P177 Background: Acute MRI imaging including diffusion, perfusion, angiography, and FLAIR provides useful information in the diagnosis of stroke. It has been proposed that the stroke MRI exam may improve patient selection and outcome for tPA therapy. An alternate view holds that MRI may excessively delay times to treatment and lead to worse outcomes. To look for any evidence of adverse effects of MRI screening, we examined our initial experience using MRI as a screening exam for tPA therapy. Methods: The critical care pathway for stroke at our hospital mandates both CT and MRI for all patients under consideration for IV tPA therapy within 3 hours of onset. Delays are minimized by 24 hour in-house MRI technologists and immediate availability of both the MRI and CT scanners when a stroke code is called.

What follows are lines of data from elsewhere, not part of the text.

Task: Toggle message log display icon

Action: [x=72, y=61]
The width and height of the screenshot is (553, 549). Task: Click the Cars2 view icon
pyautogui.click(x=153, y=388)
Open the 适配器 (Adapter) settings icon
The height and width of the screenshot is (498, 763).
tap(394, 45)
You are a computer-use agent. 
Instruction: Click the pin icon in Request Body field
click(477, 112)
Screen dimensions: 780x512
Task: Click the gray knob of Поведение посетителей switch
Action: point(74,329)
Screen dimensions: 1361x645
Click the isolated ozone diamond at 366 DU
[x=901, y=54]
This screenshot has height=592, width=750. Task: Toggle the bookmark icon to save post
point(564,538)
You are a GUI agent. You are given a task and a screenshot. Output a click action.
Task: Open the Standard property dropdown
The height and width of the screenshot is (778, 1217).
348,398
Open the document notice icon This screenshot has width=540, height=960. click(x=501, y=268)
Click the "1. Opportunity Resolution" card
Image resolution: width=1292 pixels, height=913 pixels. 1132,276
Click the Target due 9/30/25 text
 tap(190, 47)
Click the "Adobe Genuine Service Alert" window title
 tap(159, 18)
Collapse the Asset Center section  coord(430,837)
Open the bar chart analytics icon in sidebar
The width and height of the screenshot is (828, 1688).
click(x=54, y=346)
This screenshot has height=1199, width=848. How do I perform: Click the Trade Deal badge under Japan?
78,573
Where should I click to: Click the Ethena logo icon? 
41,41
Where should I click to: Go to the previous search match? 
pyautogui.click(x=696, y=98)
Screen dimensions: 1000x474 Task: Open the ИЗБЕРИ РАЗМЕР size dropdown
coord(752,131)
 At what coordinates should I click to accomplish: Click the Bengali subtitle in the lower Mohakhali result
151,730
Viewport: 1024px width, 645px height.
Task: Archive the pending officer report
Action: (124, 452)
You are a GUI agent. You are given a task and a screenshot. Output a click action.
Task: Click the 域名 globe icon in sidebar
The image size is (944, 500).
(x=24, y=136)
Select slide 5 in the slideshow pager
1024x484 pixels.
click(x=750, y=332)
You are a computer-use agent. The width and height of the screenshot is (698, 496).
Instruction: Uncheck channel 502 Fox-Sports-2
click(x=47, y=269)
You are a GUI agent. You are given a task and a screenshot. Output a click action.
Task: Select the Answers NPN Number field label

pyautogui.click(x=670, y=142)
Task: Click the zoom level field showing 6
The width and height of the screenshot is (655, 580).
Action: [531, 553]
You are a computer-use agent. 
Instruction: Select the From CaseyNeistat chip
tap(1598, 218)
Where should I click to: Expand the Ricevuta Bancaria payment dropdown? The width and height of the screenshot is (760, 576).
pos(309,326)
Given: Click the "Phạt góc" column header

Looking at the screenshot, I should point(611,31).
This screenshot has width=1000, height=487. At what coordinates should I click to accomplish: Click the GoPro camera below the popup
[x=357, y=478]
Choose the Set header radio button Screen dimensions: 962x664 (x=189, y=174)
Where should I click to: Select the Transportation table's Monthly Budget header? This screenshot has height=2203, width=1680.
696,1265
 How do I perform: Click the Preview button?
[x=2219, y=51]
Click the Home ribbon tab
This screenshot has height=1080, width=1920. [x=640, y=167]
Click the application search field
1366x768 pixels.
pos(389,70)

Scans are monitored by a stroke neurologist and/or radiologist to minimize delays in image interpretation. MRI exclusion criteria for tPA are: (1) presence of subacute lesions not suspected from history or CT (2) normal DWI, PWI and MRA of good technical quality (3) any evidence of hemorrhage. Results: Twelve patients were treated with tPA; 4 were excluded based on MRI Results: 2 had subacute lesions, 1 had evidence of chronic hemorrhage, 1 had a normal MRI (final diagnosis: Guillain-Barre Syndrome). Four of the treated patients had no MRI because of contraindications (n=3) or scanner unavailability (n=1). One patient was treated based on MRI results only; CT was unavailable. Median door-to-needle time (MDTNT) for the 8 MRI screened patients was 83 minutes; median time-to-treatment (MTTT) was 134 minutes. Four of these 8 patients achieved a modified Rankin Score of 0 or 1 (mRS12) on follow-up. One had a symptomatic hemorrhage and died (time-to-treatment was 116 minutes). Conclusion: In this small series, door to needle times and outcomes are well within benchmark values (STARS Study: MDTNT - 96 minutes, MTTT - 164 minutes, mRS12 at outcome - 43%; G. Albers, et al, JAMA. 2000;283:1145). There is no evidence to date that MRI screening for iv tPA leads to excessive delays or worse outcomes. A larger series is necessary to demonstrate the safety and efficacy of MRI screening for IV thrombolysis.